The task —
Word-for-word transcription is needed for all of the entries.
Record extracts START
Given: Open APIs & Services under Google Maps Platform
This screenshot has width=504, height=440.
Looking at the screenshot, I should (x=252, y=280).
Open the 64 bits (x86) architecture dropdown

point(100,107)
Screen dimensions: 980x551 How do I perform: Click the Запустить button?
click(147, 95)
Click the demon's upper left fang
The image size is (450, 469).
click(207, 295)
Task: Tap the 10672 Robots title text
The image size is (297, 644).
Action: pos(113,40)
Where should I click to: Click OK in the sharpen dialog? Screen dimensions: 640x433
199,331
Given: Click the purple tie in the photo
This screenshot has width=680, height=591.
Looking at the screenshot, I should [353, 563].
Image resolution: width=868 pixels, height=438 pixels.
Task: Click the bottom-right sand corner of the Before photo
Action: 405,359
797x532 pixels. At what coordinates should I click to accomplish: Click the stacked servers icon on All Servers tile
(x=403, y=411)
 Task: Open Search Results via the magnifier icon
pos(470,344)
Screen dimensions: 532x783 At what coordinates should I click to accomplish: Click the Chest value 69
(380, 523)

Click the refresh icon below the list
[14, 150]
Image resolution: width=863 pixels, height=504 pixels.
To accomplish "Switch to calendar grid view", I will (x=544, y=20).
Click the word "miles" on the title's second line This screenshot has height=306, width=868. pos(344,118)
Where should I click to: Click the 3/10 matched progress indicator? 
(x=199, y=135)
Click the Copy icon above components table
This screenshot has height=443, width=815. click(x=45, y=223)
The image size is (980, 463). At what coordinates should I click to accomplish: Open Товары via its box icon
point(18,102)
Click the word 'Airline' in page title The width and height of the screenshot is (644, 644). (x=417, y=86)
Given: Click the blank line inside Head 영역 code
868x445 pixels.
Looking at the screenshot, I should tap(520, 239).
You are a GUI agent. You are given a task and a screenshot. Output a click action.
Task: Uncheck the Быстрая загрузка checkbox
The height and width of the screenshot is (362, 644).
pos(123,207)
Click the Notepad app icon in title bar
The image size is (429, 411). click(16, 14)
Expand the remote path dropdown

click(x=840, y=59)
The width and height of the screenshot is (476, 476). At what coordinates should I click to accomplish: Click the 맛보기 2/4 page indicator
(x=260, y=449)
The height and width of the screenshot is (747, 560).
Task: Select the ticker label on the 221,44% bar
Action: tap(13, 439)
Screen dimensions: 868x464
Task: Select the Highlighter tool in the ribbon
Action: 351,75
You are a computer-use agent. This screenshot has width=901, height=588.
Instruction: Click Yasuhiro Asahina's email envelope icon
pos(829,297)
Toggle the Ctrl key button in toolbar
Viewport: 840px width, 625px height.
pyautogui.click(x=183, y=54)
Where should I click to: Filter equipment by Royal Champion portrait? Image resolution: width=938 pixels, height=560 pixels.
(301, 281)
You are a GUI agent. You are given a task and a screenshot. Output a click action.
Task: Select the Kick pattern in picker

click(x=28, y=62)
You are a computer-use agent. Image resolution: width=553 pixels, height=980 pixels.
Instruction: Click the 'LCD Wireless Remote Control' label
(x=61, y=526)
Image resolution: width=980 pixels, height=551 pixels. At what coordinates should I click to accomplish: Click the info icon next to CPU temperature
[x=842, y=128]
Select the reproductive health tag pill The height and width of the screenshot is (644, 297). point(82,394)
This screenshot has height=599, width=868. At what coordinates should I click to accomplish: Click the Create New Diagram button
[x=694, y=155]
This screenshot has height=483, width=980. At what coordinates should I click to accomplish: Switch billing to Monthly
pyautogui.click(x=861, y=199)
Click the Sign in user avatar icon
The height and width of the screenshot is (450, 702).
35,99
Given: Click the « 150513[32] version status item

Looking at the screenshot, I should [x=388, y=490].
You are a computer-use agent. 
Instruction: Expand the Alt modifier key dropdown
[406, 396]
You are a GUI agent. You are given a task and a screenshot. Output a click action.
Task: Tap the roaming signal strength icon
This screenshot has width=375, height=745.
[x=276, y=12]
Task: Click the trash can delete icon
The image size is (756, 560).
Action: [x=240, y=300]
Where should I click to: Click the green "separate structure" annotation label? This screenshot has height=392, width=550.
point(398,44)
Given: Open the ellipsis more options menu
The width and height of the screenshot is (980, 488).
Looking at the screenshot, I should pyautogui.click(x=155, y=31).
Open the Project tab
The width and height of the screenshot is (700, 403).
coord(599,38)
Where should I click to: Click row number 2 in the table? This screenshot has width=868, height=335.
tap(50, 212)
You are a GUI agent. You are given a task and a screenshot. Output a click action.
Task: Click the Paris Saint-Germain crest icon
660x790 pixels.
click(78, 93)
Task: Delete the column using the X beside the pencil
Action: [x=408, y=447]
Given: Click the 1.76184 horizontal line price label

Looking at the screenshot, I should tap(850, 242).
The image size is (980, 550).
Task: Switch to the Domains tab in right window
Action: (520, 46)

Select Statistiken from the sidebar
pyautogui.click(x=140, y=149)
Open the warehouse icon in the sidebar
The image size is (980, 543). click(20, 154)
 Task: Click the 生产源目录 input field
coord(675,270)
Record extracts END
Result below —
Given: Open APIs & Services under Google Maps Platform
This screenshot has width=504, height=440.
Looking at the screenshot, I should (x=252, y=280).
Open the 64 bits (x86) architecture dropdown

point(100,107)
Screen dimensions: 980x551 How do I perform: Click the Запустить button?
click(147, 95)
Click the demon's upper left fang
The image size is (450, 469).
click(207, 295)
Task: Tap the 10672 Robots title text
The image size is (297, 644).
Action: pos(113,40)
Where should I click to: Click OK in the sharpen dialog? Screen dimensions: 640x433
199,331
Given: Click the purple tie in the photo
This screenshot has width=680, height=591.
Looking at the screenshot, I should [353, 563].
Image resolution: width=868 pixels, height=438 pixels.
Task: Click the bottom-right sand corner of the Before photo
Action: 405,359
797x532 pixels. At what coordinates should I click to accomplish: Click the stacked servers icon on All Servers tile
(x=403, y=411)
 Task: Open Search Results via the magnifier icon
pos(470,344)
Screen dimensions: 532x783 At what coordinates should I click to accomplish: Click the Chest value 69
(380, 523)

Click the refresh icon below the list
[14, 150]
Image resolution: width=863 pixels, height=504 pixels.
To accomplish "Switch to calendar grid view", I will (x=544, y=20).
Click the word "miles" on the title's second line This screenshot has height=306, width=868. pos(344,118)
Where should I click to: Click the 3/10 matched progress indicator? 
(x=199, y=135)
Click the Copy icon above components table
This screenshot has height=443, width=815. click(x=45, y=223)
The image size is (980, 463). At what coordinates should I click to accomplish: Open Товары via its box icon
point(18,102)
Click the word 'Airline' in page title The width and height of the screenshot is (644, 644). (x=417, y=86)
Given: Click the blank line inside Head 영역 code
868x445 pixels.
Looking at the screenshot, I should tap(520, 239).
You are a GUI agent. You are given a task and a screenshot. Output a click action.
Task: Uncheck the Быстрая загрузка checkbox
The height and width of the screenshot is (362, 644).
pos(123,207)
Click the Notepad app icon in title bar
The image size is (429, 411). click(16, 14)
Expand the remote path dropdown

click(x=840, y=59)
The width and height of the screenshot is (476, 476). At what coordinates should I click to accomplish: Click the 맛보기 2/4 page indicator
(x=260, y=449)
The height and width of the screenshot is (747, 560).
Task: Select the ticker label on the 221,44% bar
Action: tap(13, 439)
Screen dimensions: 868x464
Task: Select the Highlighter tool in the ribbon
Action: 351,75
You are a computer-use agent. This screenshot has width=901, height=588.
Instruction: Click Yasuhiro Asahina's email envelope icon
pos(829,297)
Toggle the Ctrl key button in toolbar
Viewport: 840px width, 625px height.
pyautogui.click(x=183, y=54)
Where should I click to: Filter equipment by Royal Champion portrait? Image resolution: width=938 pixels, height=560 pixels.
(301, 281)
You are a GUI agent. You are given a task and a screenshot. Output a click action.
Task: Select the Kick pattern in picker

click(x=28, y=62)
You are a computer-use agent. Image resolution: width=553 pixels, height=980 pixels.
Instruction: Click the 'LCD Wireless Remote Control' label
(x=61, y=526)
Image resolution: width=980 pixels, height=551 pixels. At what coordinates should I click to accomplish: Click the info icon next to CPU temperature
[x=842, y=128]
Select the reproductive health tag pill The height and width of the screenshot is (644, 297). point(82,394)
This screenshot has height=599, width=868. At what coordinates should I click to accomplish: Click the Create New Diagram button
[x=694, y=155]
This screenshot has height=483, width=980. At what coordinates should I click to accomplish: Switch billing to Monthly
pyautogui.click(x=861, y=199)
Click the Sign in user avatar icon
The height and width of the screenshot is (450, 702).
35,99
Given: Click the « 150513[32] version status item

Looking at the screenshot, I should [x=388, y=490].
You are a computer-use agent. 
Instruction: Expand the Alt modifier key dropdown
[406, 396]
You are a GUI agent. You are given a task and a screenshot. Output a click action.
Task: Tap the roaming signal strength icon
This screenshot has width=375, height=745.
[x=276, y=12]
Task: Click the trash can delete icon
The image size is (756, 560).
Action: [x=240, y=300]
Where should I click to: Click the green "separate structure" annotation label? This screenshot has height=392, width=550.
point(398,44)
Given: Open the ellipsis more options menu
The width and height of the screenshot is (980, 488).
Looking at the screenshot, I should pyautogui.click(x=155, y=31).
Open the Project tab
The width and height of the screenshot is (700, 403).
coord(599,38)
Where should I click to: Click row number 2 in the table? This screenshot has width=868, height=335.
tap(50, 212)
You are a GUI agent. You are given a task and a screenshot. Output a click action.
Task: Click the Paris Saint-Germain crest icon
660x790 pixels.
click(78, 93)
Task: Delete the column using the X beside the pencil
Action: [x=408, y=447]
Given: Click the 1.76184 horizontal line price label

Looking at the screenshot, I should tap(850, 242).
The image size is (980, 550).
Task: Switch to the Domains tab in right window
Action: (520, 46)

Select Statistiken from the sidebar
pyautogui.click(x=140, y=149)
Open the warehouse icon in the sidebar
The image size is (980, 543). click(20, 154)
 Task: Click the 生产源目录 input field
coord(675,270)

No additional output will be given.